WHAT TO PRODUCE: What you produce should match the records exactly, line for line.

SUPPLIED DATA:
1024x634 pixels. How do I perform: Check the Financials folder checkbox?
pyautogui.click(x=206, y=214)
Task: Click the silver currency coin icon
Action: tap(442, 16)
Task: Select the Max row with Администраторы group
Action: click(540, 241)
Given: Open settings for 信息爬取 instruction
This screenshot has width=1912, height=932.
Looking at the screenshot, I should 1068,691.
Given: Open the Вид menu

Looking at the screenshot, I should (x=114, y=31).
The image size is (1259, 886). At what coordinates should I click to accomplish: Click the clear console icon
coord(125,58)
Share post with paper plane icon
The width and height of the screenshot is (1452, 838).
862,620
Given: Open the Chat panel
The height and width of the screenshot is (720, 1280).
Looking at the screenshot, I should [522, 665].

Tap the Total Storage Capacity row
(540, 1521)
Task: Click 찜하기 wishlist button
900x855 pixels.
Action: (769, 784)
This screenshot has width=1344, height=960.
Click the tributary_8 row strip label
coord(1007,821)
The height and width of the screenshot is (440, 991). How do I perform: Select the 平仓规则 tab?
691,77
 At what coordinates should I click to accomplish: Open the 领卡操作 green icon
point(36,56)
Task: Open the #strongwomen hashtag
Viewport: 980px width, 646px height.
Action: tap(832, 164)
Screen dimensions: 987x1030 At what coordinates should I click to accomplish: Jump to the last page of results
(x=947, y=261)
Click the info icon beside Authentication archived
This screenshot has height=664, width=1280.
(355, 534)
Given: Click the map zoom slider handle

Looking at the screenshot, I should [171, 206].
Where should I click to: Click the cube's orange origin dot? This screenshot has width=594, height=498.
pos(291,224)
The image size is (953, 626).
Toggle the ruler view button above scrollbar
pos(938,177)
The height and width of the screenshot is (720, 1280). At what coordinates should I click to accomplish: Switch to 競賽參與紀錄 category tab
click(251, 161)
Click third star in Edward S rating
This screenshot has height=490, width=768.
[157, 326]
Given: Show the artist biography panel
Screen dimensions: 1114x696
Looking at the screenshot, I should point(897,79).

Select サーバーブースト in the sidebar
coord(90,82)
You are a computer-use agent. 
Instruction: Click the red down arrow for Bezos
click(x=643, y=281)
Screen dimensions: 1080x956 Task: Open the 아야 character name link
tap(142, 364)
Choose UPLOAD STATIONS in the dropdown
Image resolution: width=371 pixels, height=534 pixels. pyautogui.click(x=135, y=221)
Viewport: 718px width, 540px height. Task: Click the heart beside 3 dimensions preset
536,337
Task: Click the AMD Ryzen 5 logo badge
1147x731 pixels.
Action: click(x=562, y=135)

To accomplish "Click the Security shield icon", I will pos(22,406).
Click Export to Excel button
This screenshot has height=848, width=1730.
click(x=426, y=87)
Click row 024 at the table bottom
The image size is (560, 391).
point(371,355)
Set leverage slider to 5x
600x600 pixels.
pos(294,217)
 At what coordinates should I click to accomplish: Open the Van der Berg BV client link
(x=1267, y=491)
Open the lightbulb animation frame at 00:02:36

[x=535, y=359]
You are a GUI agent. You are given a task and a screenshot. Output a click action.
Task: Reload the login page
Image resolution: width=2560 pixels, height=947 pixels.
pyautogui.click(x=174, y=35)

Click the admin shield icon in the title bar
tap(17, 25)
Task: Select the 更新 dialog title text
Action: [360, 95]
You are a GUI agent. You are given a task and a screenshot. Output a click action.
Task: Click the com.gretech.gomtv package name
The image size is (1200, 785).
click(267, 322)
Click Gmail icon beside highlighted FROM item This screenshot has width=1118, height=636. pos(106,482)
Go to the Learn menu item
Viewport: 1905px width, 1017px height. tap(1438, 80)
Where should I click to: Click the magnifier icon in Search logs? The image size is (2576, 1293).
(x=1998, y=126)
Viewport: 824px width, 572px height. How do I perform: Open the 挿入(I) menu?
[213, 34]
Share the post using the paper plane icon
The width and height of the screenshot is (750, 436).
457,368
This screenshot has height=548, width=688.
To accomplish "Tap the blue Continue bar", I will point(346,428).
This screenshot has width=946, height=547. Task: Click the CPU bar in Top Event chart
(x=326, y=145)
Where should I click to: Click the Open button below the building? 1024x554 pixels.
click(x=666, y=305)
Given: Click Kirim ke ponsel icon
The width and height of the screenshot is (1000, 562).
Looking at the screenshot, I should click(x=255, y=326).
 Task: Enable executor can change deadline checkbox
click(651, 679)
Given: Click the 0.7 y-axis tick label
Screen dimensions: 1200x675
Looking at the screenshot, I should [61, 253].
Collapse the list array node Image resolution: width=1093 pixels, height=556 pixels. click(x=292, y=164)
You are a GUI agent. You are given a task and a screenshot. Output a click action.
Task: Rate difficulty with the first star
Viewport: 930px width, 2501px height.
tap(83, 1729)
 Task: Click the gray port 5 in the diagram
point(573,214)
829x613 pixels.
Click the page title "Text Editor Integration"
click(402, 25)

WRITTEN ANSWER:
1024x634 pixels. How do I perform: Check the Financials folder checkbox?
pyautogui.click(x=206, y=214)
Task: Click the silver currency coin icon
Action: tap(442, 16)
Task: Select the Max row with Администраторы group
Action: click(540, 241)
Given: Open settings for 信息爬取 instruction
This screenshot has width=1912, height=932.
Looking at the screenshot, I should 1068,691.
Given: Open the Вид menu

Looking at the screenshot, I should (x=114, y=31).
The image size is (1259, 886). At what coordinates should I click to accomplish: Click the clear console icon
coord(125,58)
Share post with paper plane icon
The width and height of the screenshot is (1452, 838).
862,620
Given: Open the Chat panel
The height and width of the screenshot is (720, 1280).
Looking at the screenshot, I should [522, 665].

Tap the Total Storage Capacity row
(540, 1521)
Task: Click 찜하기 wishlist button
900x855 pixels.
Action: (769, 784)
This screenshot has width=1344, height=960.
Click the tributary_8 row strip label
coord(1007,821)
The height and width of the screenshot is (440, 991). How do I perform: Select the 平仓规则 tab?
691,77
 At what coordinates should I click to accomplish: Open the 领卡操作 green icon
point(36,56)
Task: Open the #strongwomen hashtag
Viewport: 980px width, 646px height.
Action: tap(832, 164)
Screen dimensions: 987x1030 At what coordinates should I click to accomplish: Jump to the last page of results
(x=947, y=261)
Click the info icon beside Authentication archived
This screenshot has height=664, width=1280.
(355, 534)
Given: Click the map zoom slider handle

Looking at the screenshot, I should [171, 206].
Where should I click to: Click the cube's orange origin dot? This screenshot has width=594, height=498.
pos(291,224)
The image size is (953, 626).
Toggle the ruler view button above scrollbar
pos(938,177)
The height and width of the screenshot is (720, 1280). At what coordinates should I click to accomplish: Switch to 競賽參與紀錄 category tab
click(251, 161)
Click third star in Edward S rating
This screenshot has height=490, width=768.
[157, 326]
Given: Show the artist biography panel
Screen dimensions: 1114x696
Looking at the screenshot, I should point(897,79).

Select サーバーブースト in the sidebar
coord(90,82)
You are a computer-use agent. 
Instruction: Click the red down arrow for Bezos
click(x=643, y=281)
Screen dimensions: 1080x956 Task: Open the 아야 character name link
tap(142, 364)
Choose UPLOAD STATIONS in the dropdown
Image resolution: width=371 pixels, height=534 pixels. pyautogui.click(x=135, y=221)
Viewport: 718px width, 540px height. Task: Click the heart beside 3 dimensions preset
536,337
Task: Click the AMD Ryzen 5 logo badge
1147x731 pixels.
Action: click(x=562, y=135)

To accomplish "Click the Security shield icon", I will pos(22,406).
Click Export to Excel button
This screenshot has height=848, width=1730.
click(x=426, y=87)
Click row 024 at the table bottom
The image size is (560, 391).
point(371,355)
Set leverage slider to 5x
600x600 pixels.
pos(294,217)
 At what coordinates should I click to accomplish: Open the Van der Berg BV client link
(x=1267, y=491)
Open the lightbulb animation frame at 00:02:36

[x=535, y=359]
You are a GUI agent. You are given a task and a screenshot. Output a click action.
Task: Reload the login page
Image resolution: width=2560 pixels, height=947 pixels.
pyautogui.click(x=174, y=35)

Click the admin shield icon in the title bar
tap(17, 25)
Task: Select the 更新 dialog title text
Action: [360, 95]
You are a GUI agent. You are given a task and a screenshot. Output a click action.
Task: Click the com.gretech.gomtv package name
The image size is (1200, 785).
click(267, 322)
Click Gmail icon beside highlighted FROM item This screenshot has width=1118, height=636. pos(106,482)
Go to the Learn menu item
Viewport: 1905px width, 1017px height. tap(1438, 80)
Where should I click to: Click the magnifier icon in Search logs? The image size is (2576, 1293).
(x=1998, y=126)
Viewport: 824px width, 572px height. How do I perform: Open the 挿入(I) menu?
[213, 34]
Share the post using the paper plane icon
The width and height of the screenshot is (750, 436).
457,368
This screenshot has height=548, width=688.
To accomplish "Tap the blue Continue bar", I will point(346,428).
This screenshot has width=946, height=547. Task: Click the CPU bar in Top Event chart
(x=326, y=145)
Where should I click to: Click the Open button below the building? 1024x554 pixels.
click(x=666, y=305)
Given: Click Kirim ke ponsel icon
The width and height of the screenshot is (1000, 562).
Looking at the screenshot, I should click(x=255, y=326).
 Task: Enable executor can change deadline checkbox
click(651, 679)
Given: Click the 0.7 y-axis tick label
Screen dimensions: 1200x675
Looking at the screenshot, I should [61, 253].
Collapse the list array node Image resolution: width=1093 pixels, height=556 pixels. click(x=292, y=164)
You are a GUI agent. You are given a task and a screenshot. Output a click action.
Task: Rate difficulty with the first star
Viewport: 930px width, 2501px height.
tap(83, 1729)
 Task: Click the gray port 5 in the diagram
point(573,214)
829x613 pixels.
Click the page title "Text Editor Integration"
click(402, 25)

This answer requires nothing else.